Iridium reborn

iridiumThere’s a great in-depth article in the Iridium satellite network at TG Daily that is worth a read. When I worked in Boston back in 1997, an Iridium executive had come round to pitch the service, and made a compelling case for the technology and wow factor. Two years later it was bankrupt. the business model just wasn’t right for a consumer service:

Analysts speculated back then that Iridium would need about 1 million customers to reach a break even. The estimated cost just to maintain the satellite network was about $540 million per year. Despite the hype, Iridium saw just a lukewarm feedback from customers: Just 3000 customers subscribed to the service in 1998. By the end of March, the customer base was just 10,300 and by the end of June just about 15,000. Still, especially market research firms fueled the hype around the company: Dataquest, for example, estimated in early 1999 that global satellite phone services would be able to attract about 10 million subscribers by 2003. Consider calling rates between $7 and $10 per minute and handset prices of more than $3000 and you can easily imagine that this was at least a $1 billion per month industry, if Dataquest was right. As we know today, they were wrong.

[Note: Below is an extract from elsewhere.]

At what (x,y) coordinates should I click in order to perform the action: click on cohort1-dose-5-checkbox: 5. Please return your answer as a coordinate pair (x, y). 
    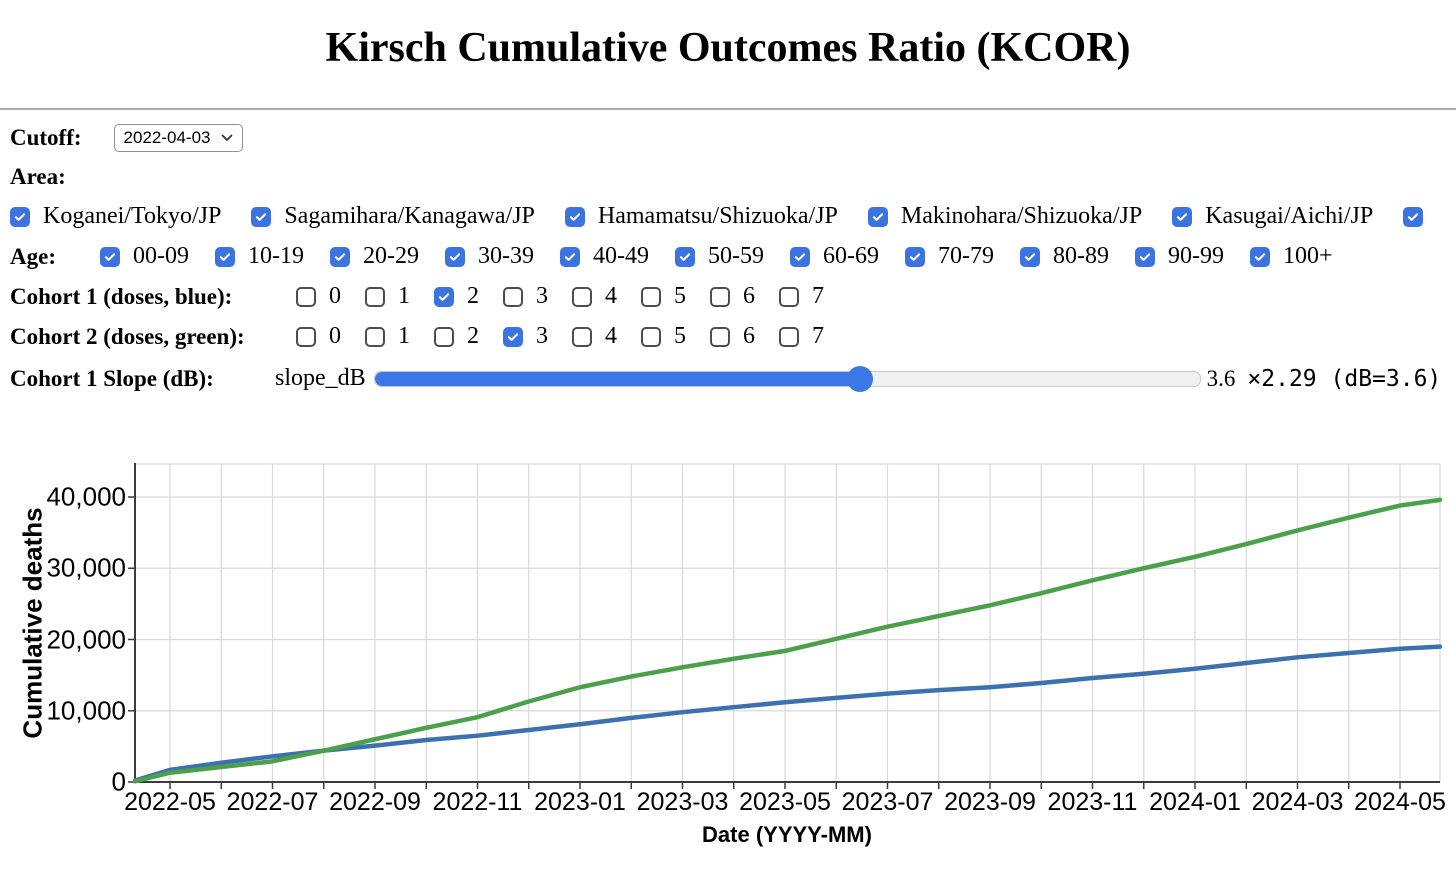
    Looking at the image, I should click on (664, 296).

What was ignored at the time was the fact that Motorola had borrowed lots of money to build Iridium’s satellite network (the final price tag was reportedly more than $5 billion). The staggering cost to build and maintain the network as well as the failure to attract enough customers pushed Iridium’s quarterly losses above the half-a-billion-dollar mark by Q1 1999 and eventually forced the company to file for Chapter 11: Less than a year after the official launch of the service, Iridium defaulted on a $1.5 billion loan in August 1999.

I was under the impression that the network had been dismantled and the satellites abandoned. Instead, it had been bought out for pennies on the dollar and the business model completely revamped to focus on industry and military customers rather than the mobile consumer market. There still is no network quite like it, even though it’s based on technology that’s already decades old.